All of the entries should be returned without a single change.

* **Records from a data collection**

>>>

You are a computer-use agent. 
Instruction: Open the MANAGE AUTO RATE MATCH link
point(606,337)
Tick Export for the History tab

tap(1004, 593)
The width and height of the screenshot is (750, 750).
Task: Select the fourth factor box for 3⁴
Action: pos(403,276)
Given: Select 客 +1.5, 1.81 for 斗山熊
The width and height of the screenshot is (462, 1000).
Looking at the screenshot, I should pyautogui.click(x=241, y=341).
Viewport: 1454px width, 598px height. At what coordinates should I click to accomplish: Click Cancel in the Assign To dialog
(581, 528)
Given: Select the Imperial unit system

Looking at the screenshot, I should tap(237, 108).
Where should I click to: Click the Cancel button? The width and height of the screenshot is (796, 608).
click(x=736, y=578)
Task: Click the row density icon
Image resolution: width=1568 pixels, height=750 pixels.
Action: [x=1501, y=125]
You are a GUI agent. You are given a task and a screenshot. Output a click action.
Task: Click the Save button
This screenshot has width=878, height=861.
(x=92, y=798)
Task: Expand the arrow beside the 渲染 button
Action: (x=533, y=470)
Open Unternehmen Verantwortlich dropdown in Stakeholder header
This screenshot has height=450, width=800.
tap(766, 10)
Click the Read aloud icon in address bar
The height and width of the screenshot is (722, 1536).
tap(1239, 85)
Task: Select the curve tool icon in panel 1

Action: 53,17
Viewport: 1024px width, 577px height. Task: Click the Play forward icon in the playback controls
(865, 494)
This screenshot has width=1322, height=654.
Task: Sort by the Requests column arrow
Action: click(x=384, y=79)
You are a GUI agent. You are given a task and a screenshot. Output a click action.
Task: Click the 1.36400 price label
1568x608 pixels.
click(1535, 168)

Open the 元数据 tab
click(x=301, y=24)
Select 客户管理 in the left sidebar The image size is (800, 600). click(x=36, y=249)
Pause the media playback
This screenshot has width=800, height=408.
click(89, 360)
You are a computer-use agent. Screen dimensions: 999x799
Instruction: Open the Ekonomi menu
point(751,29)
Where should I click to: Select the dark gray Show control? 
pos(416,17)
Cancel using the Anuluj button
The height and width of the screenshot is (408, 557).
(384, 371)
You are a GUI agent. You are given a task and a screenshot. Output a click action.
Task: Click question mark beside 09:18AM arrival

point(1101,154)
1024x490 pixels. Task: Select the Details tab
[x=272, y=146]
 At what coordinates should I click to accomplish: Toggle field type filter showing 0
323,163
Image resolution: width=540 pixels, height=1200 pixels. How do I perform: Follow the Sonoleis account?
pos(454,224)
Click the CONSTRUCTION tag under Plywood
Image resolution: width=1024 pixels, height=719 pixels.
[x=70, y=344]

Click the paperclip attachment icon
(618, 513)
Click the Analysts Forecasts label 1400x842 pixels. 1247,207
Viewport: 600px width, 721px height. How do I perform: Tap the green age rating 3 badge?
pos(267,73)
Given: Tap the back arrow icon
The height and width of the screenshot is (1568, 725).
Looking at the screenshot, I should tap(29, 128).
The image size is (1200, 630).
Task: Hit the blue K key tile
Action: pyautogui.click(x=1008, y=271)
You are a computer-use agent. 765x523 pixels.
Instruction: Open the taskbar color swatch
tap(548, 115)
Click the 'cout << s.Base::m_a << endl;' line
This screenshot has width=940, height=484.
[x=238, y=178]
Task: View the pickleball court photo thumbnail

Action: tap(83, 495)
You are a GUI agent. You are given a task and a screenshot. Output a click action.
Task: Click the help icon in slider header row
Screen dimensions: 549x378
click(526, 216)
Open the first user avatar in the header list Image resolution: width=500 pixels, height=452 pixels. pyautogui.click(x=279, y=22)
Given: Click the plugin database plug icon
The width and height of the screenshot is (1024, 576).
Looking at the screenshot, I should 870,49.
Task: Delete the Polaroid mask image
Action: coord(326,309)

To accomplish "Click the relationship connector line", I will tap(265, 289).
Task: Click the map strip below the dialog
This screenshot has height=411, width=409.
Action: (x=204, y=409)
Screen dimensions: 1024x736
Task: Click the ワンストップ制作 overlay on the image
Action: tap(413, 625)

<<<

* **Solved problem**
You are a computer-use agent. 
Instruction: Open the MANAGE AUTO RATE MATCH link
point(606,337)
Tick Export for the History tab

tap(1004, 593)
The width and height of the screenshot is (750, 750).
Task: Select the fourth factor box for 3⁴
Action: pos(403,276)
Given: Select 客 +1.5, 1.81 for 斗山熊
The width and height of the screenshot is (462, 1000).
Looking at the screenshot, I should pyautogui.click(x=241, y=341).
Viewport: 1454px width, 598px height. At what coordinates should I click to accomplish: Click Cancel in the Assign To dialog
(581, 528)
Given: Select the Imperial unit system

Looking at the screenshot, I should tap(237, 108).
Where should I click to: Click the Cancel button? The width and height of the screenshot is (796, 608).
click(x=736, y=578)
Task: Click the row density icon
Image resolution: width=1568 pixels, height=750 pixels.
Action: [x=1501, y=125]
You are a GUI agent. You are given a task and a screenshot. Output a click action.
Task: Click the Save button
This screenshot has width=878, height=861.
(x=92, y=798)
Task: Expand the arrow beside the 渲染 button
Action: (x=533, y=470)
Open Unternehmen Verantwortlich dropdown in Stakeholder header
This screenshot has height=450, width=800.
tap(766, 10)
Click the Read aloud icon in address bar
The height and width of the screenshot is (722, 1536).
tap(1239, 85)
Task: Select the curve tool icon in panel 1

Action: 53,17
Viewport: 1024px width, 577px height. Task: Click the Play forward icon in the playback controls
(865, 494)
This screenshot has width=1322, height=654.
Task: Sort by the Requests column arrow
Action: click(x=384, y=79)
You are a GUI agent. You are given a task and a screenshot. Output a click action.
Task: Click the 1.36400 price label
1568x608 pixels.
click(1535, 168)

Open the 元数据 tab
click(x=301, y=24)
Select 客户管理 in the left sidebar The image size is (800, 600). click(x=36, y=249)
Pause the media playback
This screenshot has width=800, height=408.
click(89, 360)
You are a computer-use agent. Screen dimensions: 999x799
Instruction: Open the Ekonomi menu
point(751,29)
Where should I click to: Select the dark gray Show control? 
pos(416,17)
Cancel using the Anuluj button
The height and width of the screenshot is (408, 557).
(384, 371)
You are a GUI agent. You are given a task and a screenshot. Output a click action.
Task: Click question mark beside 09:18AM arrival

point(1101,154)
1024x490 pixels. Task: Select the Details tab
[x=272, y=146]
 At what coordinates should I click to accomplish: Toggle field type filter showing 0
323,163
Image resolution: width=540 pixels, height=1200 pixels. How do I perform: Follow the Sonoleis account?
pos(454,224)
Click the CONSTRUCTION tag under Plywood
Image resolution: width=1024 pixels, height=719 pixels.
[x=70, y=344]

Click the paperclip attachment icon
(618, 513)
Click the Analysts Forecasts label 1400x842 pixels. 1247,207
Viewport: 600px width, 721px height. How do I perform: Tap the green age rating 3 badge?
pos(267,73)
Given: Tap the back arrow icon
The height and width of the screenshot is (1568, 725).
Looking at the screenshot, I should tap(29, 128).
The image size is (1200, 630).
Task: Hit the blue K key tile
Action: pyautogui.click(x=1008, y=271)
You are a computer-use agent. 765x523 pixels.
Instruction: Open the taskbar color swatch
tap(548, 115)
Click the 'cout << s.Base::m_a << endl;' line
This screenshot has width=940, height=484.
[x=238, y=178]
Task: View the pickleball court photo thumbnail

Action: tap(83, 495)
You are a GUI agent. You are given a task and a screenshot. Output a click action.
Task: Click the help icon in slider header row
Screen dimensions: 549x378
click(526, 216)
Open the first user avatar in the header list Image resolution: width=500 pixels, height=452 pixels. pyautogui.click(x=279, y=22)
Given: Click the plugin database plug icon
The width and height of the screenshot is (1024, 576).
Looking at the screenshot, I should 870,49.
Task: Delete the Polaroid mask image
Action: coord(326,309)

To accomplish "Click the relationship connector line", I will tap(265, 289).
Task: Click the map strip below the dialog
This screenshot has height=411, width=409.
Action: (x=204, y=409)
Screen dimensions: 1024x736
Task: Click the ワンストップ制作 overlay on the image
Action: tap(413, 625)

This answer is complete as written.